Well, he is a ninja. He is supposed to read underneath the underneath.

He doesn't seem to detect anyone in hiding, and the windows on the other side of the house are hard for his small fingers to open from the outside, so he decides to take a chance and use the door. He tenses as he enters, half-expecting Father to be waiting on the other side with an attack at the ready.

The hall is empty and quiet. There is light streaming through the kitchen doorway and he thinks he hears Mother crying.

The dream drags him forward by the balls of his feet, forcing him down the hallway, following his nose. If anyone has brought blood into the house, it is Father, of course. He's been gone so long, he must have just returned from a mission... Kakashi slides open the door to the parlor, a question on his lips, begging to hear that what those men were saying is a lie.

He stops.

The moonlight streams through the windows to the side of the house, lighting the room in glowing shades that leech all the color out of the blood pooled on the floor and throw his father's black silhouette into sharp relief against the tatami. White Fang Sakumo is slumped forward, his faithful dagger clutched in one hand, its sheath in the other. The blood pooling under him has seeped from his belly, his throat, and both wrists. Kakashi supposes detachedly that he could find no one willing to do the proper thing and just cut off his head.

Kakashi stands there for a very long time. The dream does not remember when he picks up the dagger. Neither does he.
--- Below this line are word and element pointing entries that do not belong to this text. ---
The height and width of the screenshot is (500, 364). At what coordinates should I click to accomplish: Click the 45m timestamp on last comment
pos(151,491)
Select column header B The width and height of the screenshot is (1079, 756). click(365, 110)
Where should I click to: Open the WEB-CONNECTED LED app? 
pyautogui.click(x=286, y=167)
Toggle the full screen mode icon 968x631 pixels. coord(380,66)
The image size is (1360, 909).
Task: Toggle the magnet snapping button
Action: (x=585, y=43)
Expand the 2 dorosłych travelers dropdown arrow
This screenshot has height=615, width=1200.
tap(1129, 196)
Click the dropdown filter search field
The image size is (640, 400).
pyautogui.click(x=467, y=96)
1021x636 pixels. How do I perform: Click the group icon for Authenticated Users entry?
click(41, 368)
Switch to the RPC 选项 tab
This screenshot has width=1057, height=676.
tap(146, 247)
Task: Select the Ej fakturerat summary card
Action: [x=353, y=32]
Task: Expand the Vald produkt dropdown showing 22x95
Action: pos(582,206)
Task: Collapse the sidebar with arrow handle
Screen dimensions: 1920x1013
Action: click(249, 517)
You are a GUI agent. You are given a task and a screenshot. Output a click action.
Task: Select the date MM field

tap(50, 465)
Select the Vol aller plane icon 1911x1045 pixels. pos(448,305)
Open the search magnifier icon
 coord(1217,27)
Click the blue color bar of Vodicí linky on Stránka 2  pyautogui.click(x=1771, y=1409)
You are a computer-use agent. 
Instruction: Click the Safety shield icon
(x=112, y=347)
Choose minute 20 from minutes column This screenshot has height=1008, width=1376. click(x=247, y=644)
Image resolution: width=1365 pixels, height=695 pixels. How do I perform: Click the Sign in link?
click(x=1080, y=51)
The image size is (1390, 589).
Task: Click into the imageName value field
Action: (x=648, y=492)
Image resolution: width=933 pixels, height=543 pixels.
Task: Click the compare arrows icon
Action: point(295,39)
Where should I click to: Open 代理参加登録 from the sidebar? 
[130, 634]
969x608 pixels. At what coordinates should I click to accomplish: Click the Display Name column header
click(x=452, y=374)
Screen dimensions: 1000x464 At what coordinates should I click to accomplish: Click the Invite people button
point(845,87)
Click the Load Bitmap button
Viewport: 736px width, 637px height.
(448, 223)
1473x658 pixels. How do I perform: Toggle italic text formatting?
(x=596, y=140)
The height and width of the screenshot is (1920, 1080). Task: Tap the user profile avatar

It's been broken for a long time now. Once upon a time he considered having it reforged, but he put it off and put it off, and now he has gotten too used to fighting without it. Perhaps someday when he has the time to retrain himself...

But not with this dagger. He would pick another. After Father, he cannot imagine now how he ever carried it into battle. After Obito, he cannot imagine how he ever would again.

No... perhaps... he can, just a bit.

Kakashi gently presses his thumb against the edge of the broken spike still attached to the hilt, and wonders a little wistfully what dying is like.

It is not that he wants to die. There are plenty of things yet to keep him here. Sasuke, Sakura, Naruto. Gai. Tsunade. All the young shinobi that need protection and guidance, all his friends and fellow soldiers. Obito. Hell, if he gets right down to it, he has yet to read the last volume of Icha Icha Paradise.

But it is that he doesn't really not want to die, either.

With a quiet sigh, he replaces the pieces of the dagger in their proper spot and rises, walking over to the closet to pull out a fresh uniform for the day. It's almost getting to the time when he actually should be awake, and he has things to do, places to be, people to see, inane rivalries to perpetuate, memories to honor, guilt to make up for, the same as he does every day. Contemplation is a luxury for people without duties to see to.

Hatake Kakashi doesn't have much. But he will always have duty.